Here’s a thread on the 1954 Jaguar which shared the same seat as the early Corvette.. There were several variations.. 








						prototype Jaguar | All Things Schwinn
					

Ok lets see if anybody can help with this. I have a couple of 53/54 Jaguars, both have both types of fender mounts in the rear factory,  I have seen 4 (owned 3 of these) over 30 yrs., first I bought a 53 cantilever frame I thought someone had welded a hand brake hoop over the og fender bracket...




					thecabe.com


----------



## GTs58 (Jun 14, 2021)

LRAC said:


> The seat looks looks slightly different to me from some other pictures I’ve seen. The circle/spring at the front under the seat seems to be somewhat oval or egg shaped giving it a lower profile. I like the looks of it better because the spring doesn’t stick out so muchView attachment 1429987




I believe that one is a Troxel. Mesinger made a similar piece. With that January 55 dated hub it seems I need to step up my stamping to finish time to three months. Too many days off work with holidays at the end of the year.  🙃


----------



## Allrounderco (Jun 15, 2021)

Ok - so this bike turned out to be a '55 with some of the rare bits on it. Now I want to see the red bike!


----------



## LRAC (Jun 15, 2021)

Allrounderco said:


> Ok - so this bike turned out to be a '55 with some of the rare bits on it. Now I want to see the red bike!

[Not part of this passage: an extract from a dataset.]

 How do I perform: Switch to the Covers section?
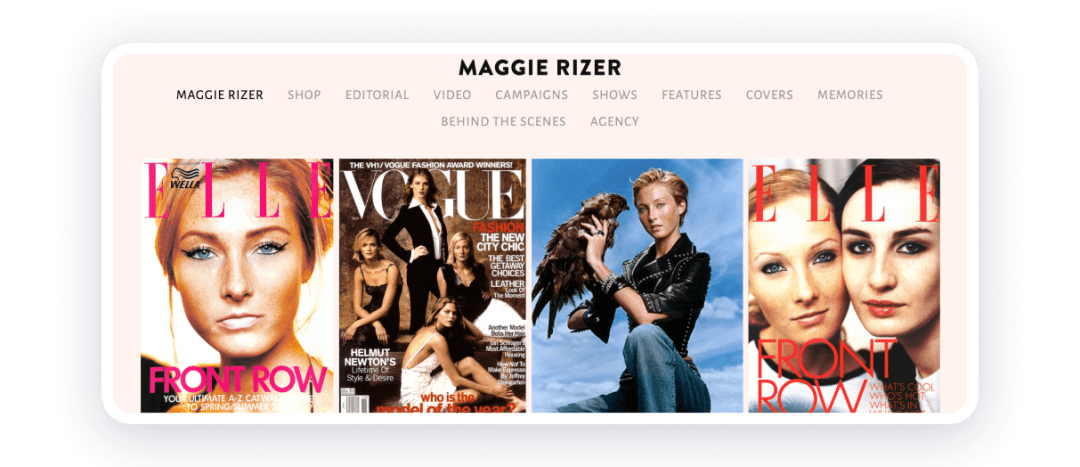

Red bike was rode hard and put away wet next time I get up to my cabin I’ll drag it out.


----------



## OptimusJay (Jun 15, 2021)

great bike.  never seen those pedals before.


----------



## LRAC (Jun 15, 2021)

GTs58 said:


> I believe that one is a Troxel. Mesinger made a similar piece. With that January 55 dated hub it seems I need to step up my stamping to finish time to three months. Too many days off work with holidays at the end of the year.  🙃



I see “55” on the hub, what says “January”?


OptimusJay said:


> great bike.  never seen those pedals before.



Interesting!


----------



## Oilit (Jun 15, 2021)

LRAC said:


> I see “55” on the hub, what says “January”?
> 
> Interesting!



"55" is the year, "1" is the month.


----------



## Thee (Jun 15, 2021)

LRAC said:


> View attachment 1429968



Clean her up it will re-patina soon enough haha, Road Kill to Roller


----------



## LRAC (Jun 15, 2021)

Thee said:


> Clean her up it will re-patina soon enough haha, Road Kill to Roller
> 
> View attachment 1430239
> 
> ...



WOW impressive!


----------



## Thee (Jun 15, 2021)

LRAC said:


> WOW impressive!



It’s ok I would have rather done it all original but gee whiz, re-chrome required giving up first born male & an arm and a leg


----------



## GTs58 (Jun 17, 2021)

Here's the uber rare 1955 Corvette with it's one year only color, Red Belly Gold. 🤣


----------



## OptimusJay (Jun 18, 2021)

@GTs58 have you seen pedals like the set on the OP's bike?  They've got the 2 side screws like the early bows but i've not seen a set like these before.  Seems unlikely that they are not original to the bike since everything else looks original.


----------



## KevinBrick (Jun 18, 2021)

Looks like Wald pedals


----------



## GTs58 (Jun 19, 2021)

OptimusJay said:


> @GTs58 have you seen pedals like the set on the OP's bike?  They've got the 2 side screws like the early bows but i've not seen a set like these before.  Seems unlikely that they are not original to the bike since everything else looks original.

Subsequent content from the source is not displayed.